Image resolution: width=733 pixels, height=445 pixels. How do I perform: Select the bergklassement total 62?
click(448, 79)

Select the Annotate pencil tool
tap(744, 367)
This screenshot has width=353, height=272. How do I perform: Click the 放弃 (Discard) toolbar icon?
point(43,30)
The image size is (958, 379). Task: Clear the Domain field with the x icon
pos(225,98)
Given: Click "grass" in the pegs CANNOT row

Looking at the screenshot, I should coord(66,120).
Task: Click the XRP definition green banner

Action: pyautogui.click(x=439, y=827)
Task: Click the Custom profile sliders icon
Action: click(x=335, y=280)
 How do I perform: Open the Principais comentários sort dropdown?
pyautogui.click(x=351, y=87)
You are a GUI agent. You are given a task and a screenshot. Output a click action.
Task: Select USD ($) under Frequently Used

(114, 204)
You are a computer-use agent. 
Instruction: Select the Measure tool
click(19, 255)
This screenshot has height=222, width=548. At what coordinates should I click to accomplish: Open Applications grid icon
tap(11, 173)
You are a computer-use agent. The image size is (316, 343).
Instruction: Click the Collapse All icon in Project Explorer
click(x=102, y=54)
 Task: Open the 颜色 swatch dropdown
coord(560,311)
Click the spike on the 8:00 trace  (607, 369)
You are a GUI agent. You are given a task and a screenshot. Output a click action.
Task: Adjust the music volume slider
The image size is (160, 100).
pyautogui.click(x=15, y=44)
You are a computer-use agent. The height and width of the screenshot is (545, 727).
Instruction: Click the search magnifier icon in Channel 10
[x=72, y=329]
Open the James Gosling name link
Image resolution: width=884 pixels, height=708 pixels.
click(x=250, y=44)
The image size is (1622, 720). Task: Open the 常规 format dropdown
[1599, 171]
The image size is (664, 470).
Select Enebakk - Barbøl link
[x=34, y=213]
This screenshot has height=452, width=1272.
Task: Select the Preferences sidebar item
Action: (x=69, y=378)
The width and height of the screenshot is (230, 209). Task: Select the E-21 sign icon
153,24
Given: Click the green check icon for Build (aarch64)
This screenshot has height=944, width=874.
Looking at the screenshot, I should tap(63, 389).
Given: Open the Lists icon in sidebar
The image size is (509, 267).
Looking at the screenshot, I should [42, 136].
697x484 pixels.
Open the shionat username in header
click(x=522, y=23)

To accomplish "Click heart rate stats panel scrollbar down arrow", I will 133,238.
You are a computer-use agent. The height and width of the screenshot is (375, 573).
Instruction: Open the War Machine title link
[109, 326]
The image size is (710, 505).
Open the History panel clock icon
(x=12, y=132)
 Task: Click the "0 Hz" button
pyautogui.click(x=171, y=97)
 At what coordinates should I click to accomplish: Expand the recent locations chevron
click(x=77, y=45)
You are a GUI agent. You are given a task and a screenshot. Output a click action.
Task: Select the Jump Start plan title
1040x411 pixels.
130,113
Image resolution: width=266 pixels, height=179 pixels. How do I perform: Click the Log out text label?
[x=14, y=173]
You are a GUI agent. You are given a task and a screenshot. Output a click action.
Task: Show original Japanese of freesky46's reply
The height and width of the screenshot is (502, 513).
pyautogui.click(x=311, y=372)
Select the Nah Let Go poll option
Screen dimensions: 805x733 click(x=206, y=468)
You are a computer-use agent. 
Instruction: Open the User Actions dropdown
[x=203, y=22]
####
JOB: Change "GUI agent" to "screen agent" everywhere it occurs in these lines, keeping all other text the same.

EXERCISE OUTPUT:
Image resolution: width=733 pixels, height=445 pixels. How do I perform: Select the bergklassement total 62?
click(448, 79)

Select the Annotate pencil tool
tap(744, 367)
This screenshot has width=353, height=272. How do I perform: Click the 放弃 (Discard) toolbar icon?
point(43,30)
The image size is (958, 379). Task: Clear the Domain field with the x icon
pos(225,98)
Given: Click "grass" in the pegs CANNOT row

Looking at the screenshot, I should coord(66,120).
Task: Click the XRP definition green banner

Action: pyautogui.click(x=439, y=827)
Task: Click the Custom profile sliders icon
Action: click(x=335, y=280)
 How do I perform: Open the Principais comentários sort dropdown?
pyautogui.click(x=351, y=87)
You are a screen agent. You are given a task and a screenshot. Output a click action.
Task: Select USD ($) under Frequently Used

(114, 204)
You are a computer-use agent. 
Instruction: Select the Measure tool
click(19, 255)
This screenshot has height=222, width=548. At what coordinates should I click to accomplish: Open Applications grid icon
tap(11, 173)
You are a computer-use agent. The image size is (316, 343).
Instruction: Click the Collapse All icon in Project Explorer
click(x=102, y=54)
 Task: Open the 颜色 swatch dropdown
coord(560,311)
Click the spike on the 8:00 trace  (607, 369)
You are a screen agent. You are given a task and a screenshot. Output a click action.
Task: Adjust the music volume slider
The image size is (160, 100).
pyautogui.click(x=15, y=44)
You are a computer-use agent. The height and width of the screenshot is (545, 727).
Instruction: Click the search magnifier icon in Channel 10
[x=72, y=329]
Open the James Gosling name link
Image resolution: width=884 pixels, height=708 pixels.
click(x=250, y=44)
The image size is (1622, 720). Task: Open the 常规 format dropdown
[1599, 171]
The image size is (664, 470).
Select Enebakk - Barbøl link
[x=34, y=213]
This screenshot has height=452, width=1272.
Task: Select the Preferences sidebar item
Action: (x=69, y=378)
The width and height of the screenshot is (230, 209). Task: Select the E-21 sign icon
153,24
Given: Click the green check icon for Build (aarch64)
This screenshot has height=944, width=874.
Looking at the screenshot, I should tap(63, 389).
Given: Open the Lists icon in sidebar
The image size is (509, 267).
Looking at the screenshot, I should [42, 136].
697x484 pixels.
Open the shionat username in header
click(x=522, y=23)

To accomplish "Click heart rate stats panel scrollbar down arrow", I will 133,238.
You are a computer-use agent. The height and width of the screenshot is (375, 573).
Instruction: Open the War Machine title link
[109, 326]
The image size is (710, 505).
Open the History panel clock icon
(x=12, y=132)
 Task: Click the "0 Hz" button
pyautogui.click(x=171, y=97)
 At what coordinates should I click to accomplish: Expand the recent locations chevron
click(x=77, y=45)
You are a screen agent. You are given a task and a screenshot. Output a click action.
Task: Select the Jump Start plan title
1040x411 pixels.
130,113
Image resolution: width=266 pixels, height=179 pixels. How do I perform: Click the Log out text label?
[x=14, y=173]
You are a screen agent. You are given a task and a screenshot. Output a click action.
Task: Show original Japanese of freesky46's reply
The height and width of the screenshot is (502, 513).
pyautogui.click(x=311, y=372)
Select the Nah Let Go poll option
Screen dimensions: 805x733 click(x=206, y=468)
You are a computer-use agent. 
Instruction: Open the User Actions dropdown
[x=203, y=22]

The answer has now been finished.